(Collected data)
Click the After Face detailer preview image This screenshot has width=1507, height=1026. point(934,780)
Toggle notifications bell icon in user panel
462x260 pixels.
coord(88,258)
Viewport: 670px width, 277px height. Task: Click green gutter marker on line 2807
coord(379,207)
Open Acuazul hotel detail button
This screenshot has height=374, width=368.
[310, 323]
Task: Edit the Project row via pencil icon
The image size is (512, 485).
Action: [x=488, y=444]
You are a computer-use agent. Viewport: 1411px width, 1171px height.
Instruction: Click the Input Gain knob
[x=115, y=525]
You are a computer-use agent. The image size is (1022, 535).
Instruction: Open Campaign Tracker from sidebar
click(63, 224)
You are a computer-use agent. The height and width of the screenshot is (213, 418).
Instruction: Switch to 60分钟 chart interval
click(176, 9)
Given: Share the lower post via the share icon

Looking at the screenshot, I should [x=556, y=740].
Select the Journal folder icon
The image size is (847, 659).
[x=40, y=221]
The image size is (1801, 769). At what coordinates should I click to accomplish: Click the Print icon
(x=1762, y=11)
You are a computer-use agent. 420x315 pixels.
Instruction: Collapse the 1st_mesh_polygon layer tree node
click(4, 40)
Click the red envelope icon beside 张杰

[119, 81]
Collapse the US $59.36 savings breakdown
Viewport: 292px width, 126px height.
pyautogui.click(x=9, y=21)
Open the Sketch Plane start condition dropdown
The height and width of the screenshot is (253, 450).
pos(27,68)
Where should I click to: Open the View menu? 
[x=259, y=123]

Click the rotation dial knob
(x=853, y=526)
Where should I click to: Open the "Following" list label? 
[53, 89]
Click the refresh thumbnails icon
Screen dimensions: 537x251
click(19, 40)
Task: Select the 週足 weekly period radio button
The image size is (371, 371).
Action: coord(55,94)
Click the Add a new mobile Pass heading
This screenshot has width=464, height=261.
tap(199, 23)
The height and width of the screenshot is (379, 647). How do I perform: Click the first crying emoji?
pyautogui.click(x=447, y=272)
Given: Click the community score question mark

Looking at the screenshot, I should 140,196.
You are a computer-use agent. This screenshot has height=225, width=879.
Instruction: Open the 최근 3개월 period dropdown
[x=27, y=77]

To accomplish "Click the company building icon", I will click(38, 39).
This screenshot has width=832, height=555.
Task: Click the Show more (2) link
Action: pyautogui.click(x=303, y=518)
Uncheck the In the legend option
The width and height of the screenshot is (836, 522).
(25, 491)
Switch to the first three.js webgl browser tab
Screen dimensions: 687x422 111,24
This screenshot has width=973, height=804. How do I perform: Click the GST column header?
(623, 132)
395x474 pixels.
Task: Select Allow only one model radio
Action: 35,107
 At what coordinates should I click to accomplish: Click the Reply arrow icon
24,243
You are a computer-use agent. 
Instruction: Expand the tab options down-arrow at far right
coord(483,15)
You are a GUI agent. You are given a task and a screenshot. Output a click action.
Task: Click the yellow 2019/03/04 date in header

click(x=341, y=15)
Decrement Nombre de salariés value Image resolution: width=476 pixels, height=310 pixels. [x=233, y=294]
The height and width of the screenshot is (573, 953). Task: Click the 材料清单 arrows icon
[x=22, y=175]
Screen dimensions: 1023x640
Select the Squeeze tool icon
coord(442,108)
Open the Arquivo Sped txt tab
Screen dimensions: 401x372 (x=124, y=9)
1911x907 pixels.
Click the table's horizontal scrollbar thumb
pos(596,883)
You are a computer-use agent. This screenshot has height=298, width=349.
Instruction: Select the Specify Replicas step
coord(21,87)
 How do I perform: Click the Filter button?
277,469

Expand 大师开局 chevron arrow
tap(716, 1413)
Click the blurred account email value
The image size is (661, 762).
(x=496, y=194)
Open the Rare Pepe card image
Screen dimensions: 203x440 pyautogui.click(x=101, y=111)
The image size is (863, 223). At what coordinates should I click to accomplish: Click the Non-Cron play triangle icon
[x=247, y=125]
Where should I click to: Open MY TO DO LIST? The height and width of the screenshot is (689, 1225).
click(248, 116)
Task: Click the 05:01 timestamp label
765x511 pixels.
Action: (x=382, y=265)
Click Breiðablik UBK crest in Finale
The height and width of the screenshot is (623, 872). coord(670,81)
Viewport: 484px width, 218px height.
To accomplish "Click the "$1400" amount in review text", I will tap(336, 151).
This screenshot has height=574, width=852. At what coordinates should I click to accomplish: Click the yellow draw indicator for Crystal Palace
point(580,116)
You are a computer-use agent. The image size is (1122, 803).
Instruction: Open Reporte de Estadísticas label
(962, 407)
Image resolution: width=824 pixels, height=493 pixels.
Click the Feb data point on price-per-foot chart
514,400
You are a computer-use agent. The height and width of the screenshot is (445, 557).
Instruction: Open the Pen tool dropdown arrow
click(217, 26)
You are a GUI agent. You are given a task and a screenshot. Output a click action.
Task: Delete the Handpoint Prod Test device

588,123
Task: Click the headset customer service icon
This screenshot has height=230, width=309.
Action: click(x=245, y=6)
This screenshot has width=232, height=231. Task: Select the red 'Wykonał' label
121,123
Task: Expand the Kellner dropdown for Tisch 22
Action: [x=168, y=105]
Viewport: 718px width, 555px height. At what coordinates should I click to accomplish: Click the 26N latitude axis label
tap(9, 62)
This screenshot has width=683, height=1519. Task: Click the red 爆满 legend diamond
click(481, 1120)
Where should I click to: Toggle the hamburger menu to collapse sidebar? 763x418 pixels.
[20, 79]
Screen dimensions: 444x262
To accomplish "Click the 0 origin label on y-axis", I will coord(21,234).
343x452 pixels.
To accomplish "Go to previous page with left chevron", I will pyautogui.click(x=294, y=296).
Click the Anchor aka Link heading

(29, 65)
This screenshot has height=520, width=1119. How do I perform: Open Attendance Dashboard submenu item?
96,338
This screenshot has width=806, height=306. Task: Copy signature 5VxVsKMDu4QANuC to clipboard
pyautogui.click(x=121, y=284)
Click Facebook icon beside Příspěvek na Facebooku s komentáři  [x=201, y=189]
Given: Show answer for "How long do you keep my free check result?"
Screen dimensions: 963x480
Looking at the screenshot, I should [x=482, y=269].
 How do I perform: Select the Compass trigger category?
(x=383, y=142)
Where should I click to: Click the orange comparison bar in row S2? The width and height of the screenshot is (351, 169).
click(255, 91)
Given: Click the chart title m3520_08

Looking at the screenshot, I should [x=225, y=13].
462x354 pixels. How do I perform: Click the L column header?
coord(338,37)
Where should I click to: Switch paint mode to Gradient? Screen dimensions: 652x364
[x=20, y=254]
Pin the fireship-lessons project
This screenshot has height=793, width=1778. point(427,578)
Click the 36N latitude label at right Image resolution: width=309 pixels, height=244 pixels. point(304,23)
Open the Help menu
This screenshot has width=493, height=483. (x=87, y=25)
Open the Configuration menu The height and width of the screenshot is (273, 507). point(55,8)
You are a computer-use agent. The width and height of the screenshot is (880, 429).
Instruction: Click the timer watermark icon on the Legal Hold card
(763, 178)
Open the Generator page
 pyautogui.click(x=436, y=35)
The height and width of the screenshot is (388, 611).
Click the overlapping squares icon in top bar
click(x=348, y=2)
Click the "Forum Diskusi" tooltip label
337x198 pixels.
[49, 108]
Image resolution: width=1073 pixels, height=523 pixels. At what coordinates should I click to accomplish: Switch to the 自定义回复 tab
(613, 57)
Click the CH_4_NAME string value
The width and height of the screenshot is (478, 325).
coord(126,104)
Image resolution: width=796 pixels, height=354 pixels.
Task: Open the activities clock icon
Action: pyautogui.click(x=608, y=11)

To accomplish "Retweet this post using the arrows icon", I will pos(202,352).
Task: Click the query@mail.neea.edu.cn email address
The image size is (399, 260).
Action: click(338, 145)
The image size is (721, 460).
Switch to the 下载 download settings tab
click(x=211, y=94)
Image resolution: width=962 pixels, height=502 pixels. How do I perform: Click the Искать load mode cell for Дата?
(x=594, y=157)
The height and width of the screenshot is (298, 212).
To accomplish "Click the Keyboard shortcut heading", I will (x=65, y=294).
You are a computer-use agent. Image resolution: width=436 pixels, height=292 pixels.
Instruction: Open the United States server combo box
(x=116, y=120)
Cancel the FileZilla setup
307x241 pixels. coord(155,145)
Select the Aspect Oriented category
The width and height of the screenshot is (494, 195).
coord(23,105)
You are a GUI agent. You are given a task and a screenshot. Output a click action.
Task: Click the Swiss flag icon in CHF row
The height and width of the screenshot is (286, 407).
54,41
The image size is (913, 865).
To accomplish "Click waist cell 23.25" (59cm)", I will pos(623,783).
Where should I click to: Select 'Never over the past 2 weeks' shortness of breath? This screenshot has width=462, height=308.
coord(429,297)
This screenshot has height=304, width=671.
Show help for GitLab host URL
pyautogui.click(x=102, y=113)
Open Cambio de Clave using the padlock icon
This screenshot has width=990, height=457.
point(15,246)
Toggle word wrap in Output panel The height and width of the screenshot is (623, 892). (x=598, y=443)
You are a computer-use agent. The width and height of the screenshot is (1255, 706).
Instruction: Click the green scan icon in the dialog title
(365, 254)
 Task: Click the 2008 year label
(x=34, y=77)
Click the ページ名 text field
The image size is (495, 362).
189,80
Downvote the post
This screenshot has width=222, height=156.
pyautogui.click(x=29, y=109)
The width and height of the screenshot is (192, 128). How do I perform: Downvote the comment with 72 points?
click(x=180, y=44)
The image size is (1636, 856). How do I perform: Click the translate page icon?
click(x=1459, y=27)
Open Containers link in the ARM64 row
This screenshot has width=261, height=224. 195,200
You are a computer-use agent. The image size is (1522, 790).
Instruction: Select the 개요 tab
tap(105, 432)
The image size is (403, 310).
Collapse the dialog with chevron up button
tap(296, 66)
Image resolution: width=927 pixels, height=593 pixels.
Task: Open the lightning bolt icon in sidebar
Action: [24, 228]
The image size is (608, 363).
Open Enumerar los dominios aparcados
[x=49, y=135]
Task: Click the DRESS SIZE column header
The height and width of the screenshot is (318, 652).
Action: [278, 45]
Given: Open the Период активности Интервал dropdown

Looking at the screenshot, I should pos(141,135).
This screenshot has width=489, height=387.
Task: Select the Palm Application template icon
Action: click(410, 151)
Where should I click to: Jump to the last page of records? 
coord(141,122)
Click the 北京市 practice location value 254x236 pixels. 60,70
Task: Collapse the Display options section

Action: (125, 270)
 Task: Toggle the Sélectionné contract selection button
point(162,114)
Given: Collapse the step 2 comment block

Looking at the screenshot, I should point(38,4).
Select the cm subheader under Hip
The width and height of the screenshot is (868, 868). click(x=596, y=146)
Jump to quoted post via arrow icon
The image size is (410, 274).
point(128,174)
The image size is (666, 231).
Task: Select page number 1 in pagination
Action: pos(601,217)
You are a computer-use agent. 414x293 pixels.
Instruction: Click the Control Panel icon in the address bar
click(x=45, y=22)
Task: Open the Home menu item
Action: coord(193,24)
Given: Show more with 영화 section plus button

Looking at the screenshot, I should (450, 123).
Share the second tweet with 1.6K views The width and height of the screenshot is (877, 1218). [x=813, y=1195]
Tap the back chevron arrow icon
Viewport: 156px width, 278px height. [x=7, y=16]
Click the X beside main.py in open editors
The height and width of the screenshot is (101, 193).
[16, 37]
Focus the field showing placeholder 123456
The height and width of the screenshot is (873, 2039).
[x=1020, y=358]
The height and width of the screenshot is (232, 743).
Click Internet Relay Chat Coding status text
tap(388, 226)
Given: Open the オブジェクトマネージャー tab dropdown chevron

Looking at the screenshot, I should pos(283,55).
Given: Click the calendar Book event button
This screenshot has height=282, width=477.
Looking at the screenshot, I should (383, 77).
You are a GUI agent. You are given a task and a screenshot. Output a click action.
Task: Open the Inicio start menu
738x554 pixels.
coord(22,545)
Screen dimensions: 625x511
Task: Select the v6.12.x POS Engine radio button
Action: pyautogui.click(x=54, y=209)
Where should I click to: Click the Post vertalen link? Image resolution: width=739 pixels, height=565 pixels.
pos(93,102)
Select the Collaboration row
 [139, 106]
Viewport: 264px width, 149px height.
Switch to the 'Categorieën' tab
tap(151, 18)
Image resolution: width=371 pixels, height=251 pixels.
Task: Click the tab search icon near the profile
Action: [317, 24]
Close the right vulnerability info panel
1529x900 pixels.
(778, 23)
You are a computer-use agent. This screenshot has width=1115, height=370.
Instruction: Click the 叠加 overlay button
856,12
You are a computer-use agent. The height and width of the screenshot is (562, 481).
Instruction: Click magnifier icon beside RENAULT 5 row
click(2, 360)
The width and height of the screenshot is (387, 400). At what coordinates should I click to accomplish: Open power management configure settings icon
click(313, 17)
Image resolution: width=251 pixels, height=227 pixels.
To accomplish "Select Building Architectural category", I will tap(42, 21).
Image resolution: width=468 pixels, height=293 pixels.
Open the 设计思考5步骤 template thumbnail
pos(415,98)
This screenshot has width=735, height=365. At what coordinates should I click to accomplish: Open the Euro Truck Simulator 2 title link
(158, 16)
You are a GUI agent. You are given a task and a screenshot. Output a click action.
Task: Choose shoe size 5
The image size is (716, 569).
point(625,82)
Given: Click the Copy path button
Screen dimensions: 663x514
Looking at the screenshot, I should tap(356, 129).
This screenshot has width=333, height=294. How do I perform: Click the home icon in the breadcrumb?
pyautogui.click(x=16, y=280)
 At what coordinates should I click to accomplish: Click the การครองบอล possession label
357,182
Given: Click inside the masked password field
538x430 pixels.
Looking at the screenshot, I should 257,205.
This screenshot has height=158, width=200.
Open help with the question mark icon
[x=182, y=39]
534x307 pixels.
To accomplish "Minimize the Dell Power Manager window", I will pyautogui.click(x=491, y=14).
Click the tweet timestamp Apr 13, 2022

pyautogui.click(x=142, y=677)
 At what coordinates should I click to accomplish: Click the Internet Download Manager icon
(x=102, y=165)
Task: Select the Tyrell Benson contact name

**Exercise directions**
In the entries above, find the line with "The image size is (1801, 769)." and the line with "You are a computer-use agent. 420x315 pixels.", then set down exactly those two and every line between them, nothing else.

**Output below**
The image size is (1801, 769). At what coordinates should I click to accomplish: Click the Print icon
(x=1762, y=11)
You are a computer-use agent. 420x315 pixels.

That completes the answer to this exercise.